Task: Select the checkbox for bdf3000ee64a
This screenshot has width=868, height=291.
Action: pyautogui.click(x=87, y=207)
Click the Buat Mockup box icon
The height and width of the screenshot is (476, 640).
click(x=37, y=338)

*Try it*
Take each record above and return it verbatim.

*Result of the task*
Task: Select the checkbox for bdf3000ee64a
This screenshot has width=868, height=291.
Action: pyautogui.click(x=87, y=207)
Click the Buat Mockup box icon
The height and width of the screenshot is (476, 640).
click(x=37, y=338)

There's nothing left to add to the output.